Taboo 1 -1980- [ ORIGINAL • 2024 ]
She nods. That’s the second taboo: the agreement to return.
She is seventeen, sitting on the edge of a cracked vinyl booth in a diner that smells of coffee and old smoke. Outside, a Buick Skylark the color of rust idles in the rain. Her mother thinks she’s at the library, studying The Scarlet Letter . Instead, she is studying the curve of his knuckles as he lights a cigarette.
He drops her off two blocks from her house. No kiss. No promise. Just: “Same time tomorrow?” Taboo 1 -1980-
The rain stops. The clock on the dashboard says 11:47. She has fifteen minutes to become the girl who walks through the front door, the one who never left the library. She practices the face in the rearview mirror—innocent, tired, vaguely annoyed by homework. It fits like a borrowed coat.
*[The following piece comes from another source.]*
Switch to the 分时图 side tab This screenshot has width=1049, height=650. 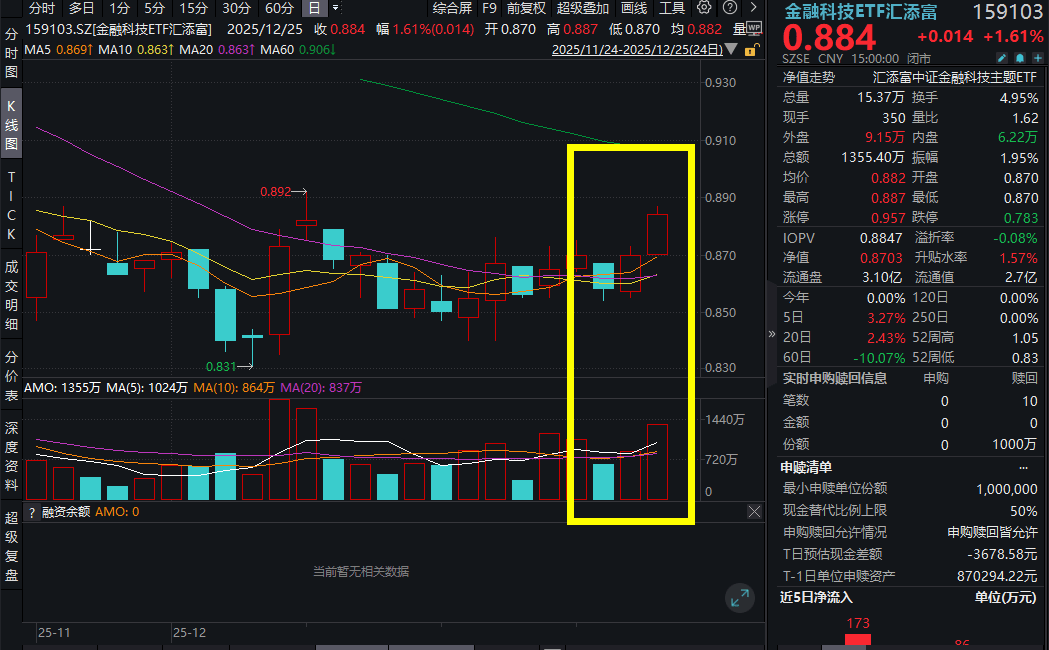tap(11, 53)
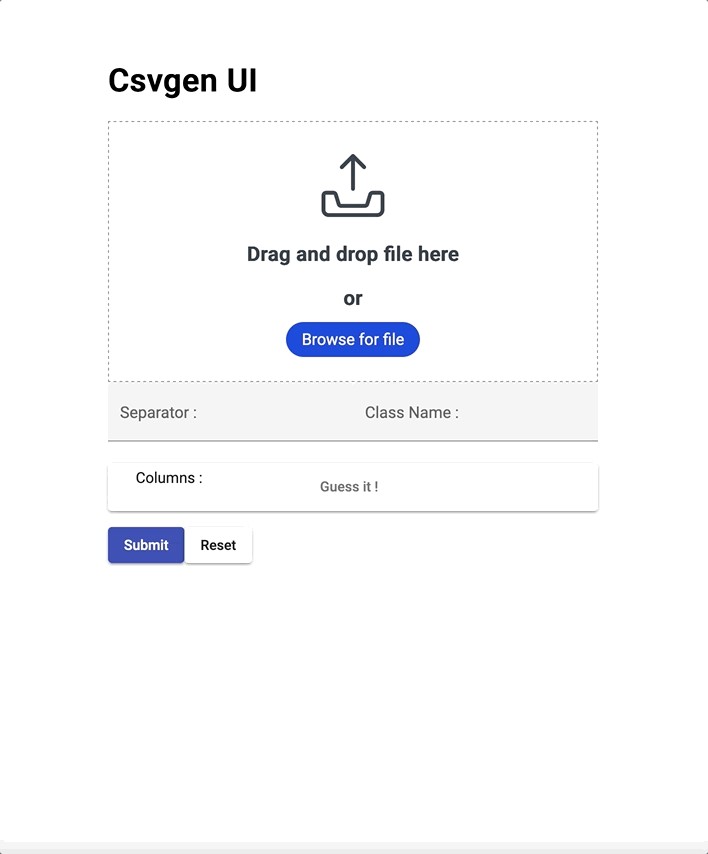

Later, in the back seat of the Buick, the windows fogged with breath and regret already pooling like gasoline on water, she will think of a word she learned in Latin class: vetitum —the forbidden thing. Not evil. Not impossible. Just… not allowed. And that is exactly why she stays. She nods
He reaches across the table. His thumb traces the inside of her wrist. She doesn’t pull away. That’s the first transgression: not the touch, but the permission.
She takes off her jeans. A matchbook falls from the pocket. The Rusty Nail Lounge . She doesn’t smoke. She puts it in her jewelry box, next to a dried corsage from a dance she didn’t enjoy, with a boy she doesn’t remember. Outside, a Buick Skylark the color of rust idles in the rain
He is twenty-three. He wears a leather jacket that isn’t broken in, just broken. He says things like “You’re not like the others” and means it, for about six hours. His car’s tape deck plays The Clash, then Springsteen, then nothing but static and the hiss of tape winding.